Un bel paese, che deve servire da laboratorio per tutti gli altri Paesi arabi. E’ stato il primo a fare la rivoluzione, ha fatto già la Costituente, le elezioni, sarà discussa una bozza della Costituzione e a livello della Chiesa non c’è stato nessun cambiamento. La cosa bella è la gioventù araba che ha rotto la barriera della paura, adesso i giovani arabi possono manifestare, protestare contro il regime, fare sciopero e per me questa è una rivoluzione bella. Prima in tutti i Paesi arabi il popolo aveva paura dei suoi dirigenti, adesso è l’opposto e questo è positivo.
In ogni rivoluzione il problema sono i profughi che arrivano nei paesi confinanti. In Giordania adesso c’è il problema dei profughi al confine con la Siria. Come si riesce a gestire questa emergenza?
E’ una emergenza, proprio così. Ad esempio durante la rivoluzione in Libia ci sono stati 200 mila libici che sono andati via e appena la situazione politica si è calmata sono tornati. Dalla Siria la gente sta andando in Giordania, in Libano, in Turchia ed è un’emergenza dovuta al fatto che il paese non è stabile. Io penso che i profughi, da qualsiasi Paese provengono, sono sempre aiutati e protetti, ovunque c’è un senso comune di umanità. Ad esempio in Giordania la nostra Caritas ha aperto le scuole parrocchiali il pomeriggio per gli studenti siriani, tutti aiutano i profughi.
Si dice che l’Emiro del Qatar vuole diventare il leader del più grande movimento islamico del Medio Oriente. Secondo Lei il rischio esiste e quale potrebbe essere il futuro dei cristiani?
Non preoccupatevi dei cristiani, pensate alle evangelizzazioni nelle vostre nazioni, come Italia e Francia che stanno diventando pagane. Noi stiamo bene, non fateci pensare che siamo sempre in pericolo e che la nostra salvezza viene da voi. Noi non siamo in pericolo e desidero che questo sia messo in evidenza. Il Qatar è un piccolo paese con delle ambizioni enormi, la sua politica è molto ambigua. Certamente in Qatar c’è la base americana più grande del mondo, è un paese che prova a seguire la politica americana nonostante si presenti come un paese islamico. Il Qatar ha tanti soldi ma non per questo può diventare il leader del mondo arabo islamico, non si pagano le nazioni con i soldi.
Qual è il messaggio che Lei in questo momento vuole inviare ai cristiani del Medio Oriente?

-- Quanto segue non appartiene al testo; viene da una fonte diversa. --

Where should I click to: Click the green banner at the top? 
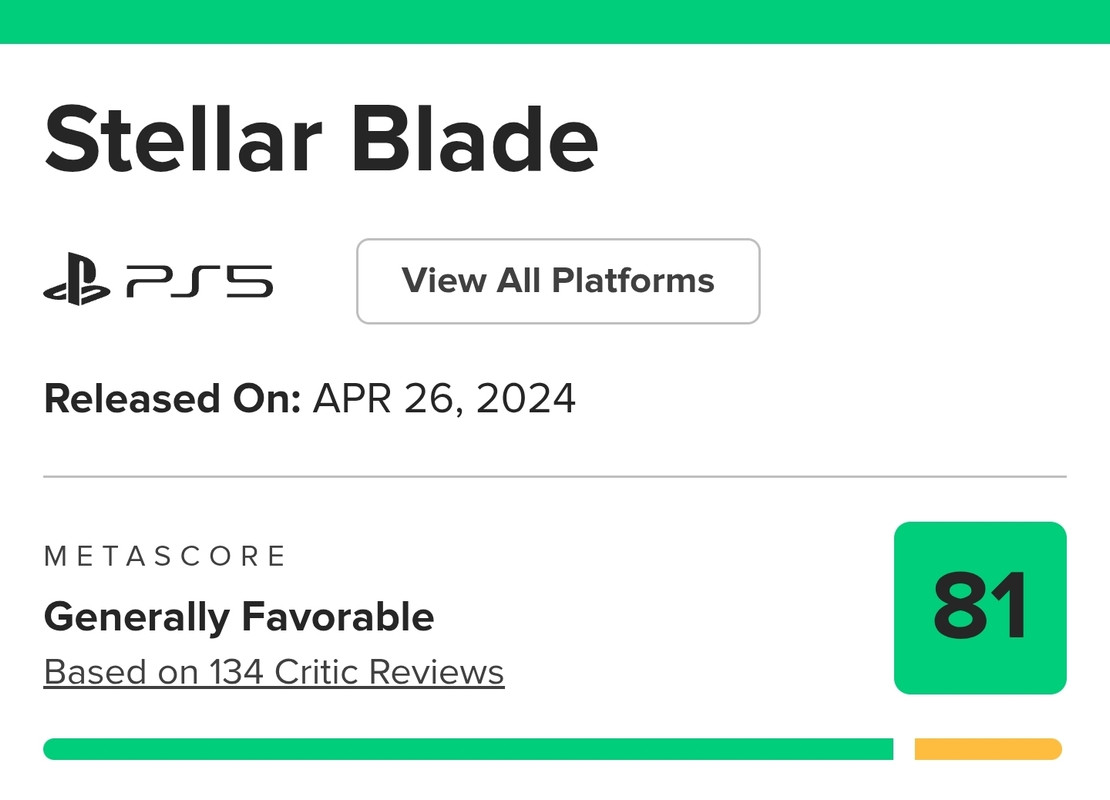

Non abbiate paura, siete una minoranza, lo siete sempre stati, siete il sale e il sale deve essere sempre poco, troppo sale guasta. Non abbiate paura, Dio è con voi, Dio vi ha voluto cristiani in questi Paesi per vivere la vostra fede in questi paesi, non vi ha chiamato per andare in Australia o in Svezia, in Italia o Francia, lì ci sono cristiani che pensano per quei territori. Dio vi ha chiamati, vi ha creati cristiani in Giordania, in Palestina, in Siria, rimanete lì anche se dovete soffrire e non potete pretendere di essere trattati meglio del vostro Gesù Cristo, che di pace ne ha avuta poca.